### TASK DIRECTIONS
The records below need copying. Match each line exactly.
(DATA EXTRACTS Opens)
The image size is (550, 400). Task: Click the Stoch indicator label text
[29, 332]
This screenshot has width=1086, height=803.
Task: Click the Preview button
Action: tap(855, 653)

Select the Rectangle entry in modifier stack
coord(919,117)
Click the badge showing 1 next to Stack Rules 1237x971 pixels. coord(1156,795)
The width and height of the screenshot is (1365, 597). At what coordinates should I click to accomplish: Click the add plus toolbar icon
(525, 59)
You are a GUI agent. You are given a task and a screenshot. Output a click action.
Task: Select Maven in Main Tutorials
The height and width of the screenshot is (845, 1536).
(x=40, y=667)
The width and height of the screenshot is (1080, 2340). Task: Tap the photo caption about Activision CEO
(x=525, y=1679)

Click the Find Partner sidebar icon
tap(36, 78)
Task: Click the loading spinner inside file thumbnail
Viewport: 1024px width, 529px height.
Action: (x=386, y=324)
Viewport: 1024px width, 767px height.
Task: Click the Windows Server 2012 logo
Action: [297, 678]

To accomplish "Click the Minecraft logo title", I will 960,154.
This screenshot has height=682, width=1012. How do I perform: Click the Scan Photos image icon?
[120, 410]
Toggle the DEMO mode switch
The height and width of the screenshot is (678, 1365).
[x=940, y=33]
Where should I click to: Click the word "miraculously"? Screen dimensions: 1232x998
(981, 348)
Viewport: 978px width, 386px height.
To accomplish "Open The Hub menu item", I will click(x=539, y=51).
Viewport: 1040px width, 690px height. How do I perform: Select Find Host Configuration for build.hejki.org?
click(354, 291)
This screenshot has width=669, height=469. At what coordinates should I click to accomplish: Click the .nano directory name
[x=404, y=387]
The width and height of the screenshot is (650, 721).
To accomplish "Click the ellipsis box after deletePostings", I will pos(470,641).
(DATA EXTRACTS Closes)
### SOLUTION
The image size is (550, 400). Task: Click the Stoch indicator label text
[29, 332]
This screenshot has width=1086, height=803.
Task: Click the Preview button
Action: tap(855, 653)

Select the Rectangle entry in modifier stack
coord(919,117)
Click the badge showing 1 next to Stack Rules 1237x971 pixels. coord(1156,795)
The width and height of the screenshot is (1365, 597). At what coordinates should I click to accomplish: Click the add plus toolbar icon
(525, 59)
You are a GUI agent. You are given a task and a screenshot. Output a click action.
Task: Select Maven in Main Tutorials
The height and width of the screenshot is (845, 1536).
(x=40, y=667)
The width and height of the screenshot is (1080, 2340). Task: Tap the photo caption about Activision CEO
(x=525, y=1679)

Click the Find Partner sidebar icon
tap(36, 78)
Task: Click the loading spinner inside file thumbnail
Viewport: 1024px width, 529px height.
Action: (x=386, y=324)
Viewport: 1024px width, 767px height.
Task: Click the Windows Server 2012 logo
Action: [297, 678]

To accomplish "Click the Minecraft logo title", I will 960,154.
This screenshot has height=682, width=1012. How do I perform: Click the Scan Photos image icon?
[120, 410]
Toggle the DEMO mode switch
The height and width of the screenshot is (678, 1365).
[x=940, y=33]
Where should I click to: Click the word "miraculously"? Screen dimensions: 1232x998
(981, 348)
Viewport: 978px width, 386px height.
To accomplish "Open The Hub menu item", I will click(x=539, y=51).
Viewport: 1040px width, 690px height. How do I perform: Select Find Host Configuration for build.hejki.org?
click(354, 291)
This screenshot has width=669, height=469. At what coordinates should I click to accomplish: Click the .nano directory name
[x=404, y=387]
The width and height of the screenshot is (650, 721).
To accomplish "Click the ellipsis box after deletePostings", I will pos(470,641).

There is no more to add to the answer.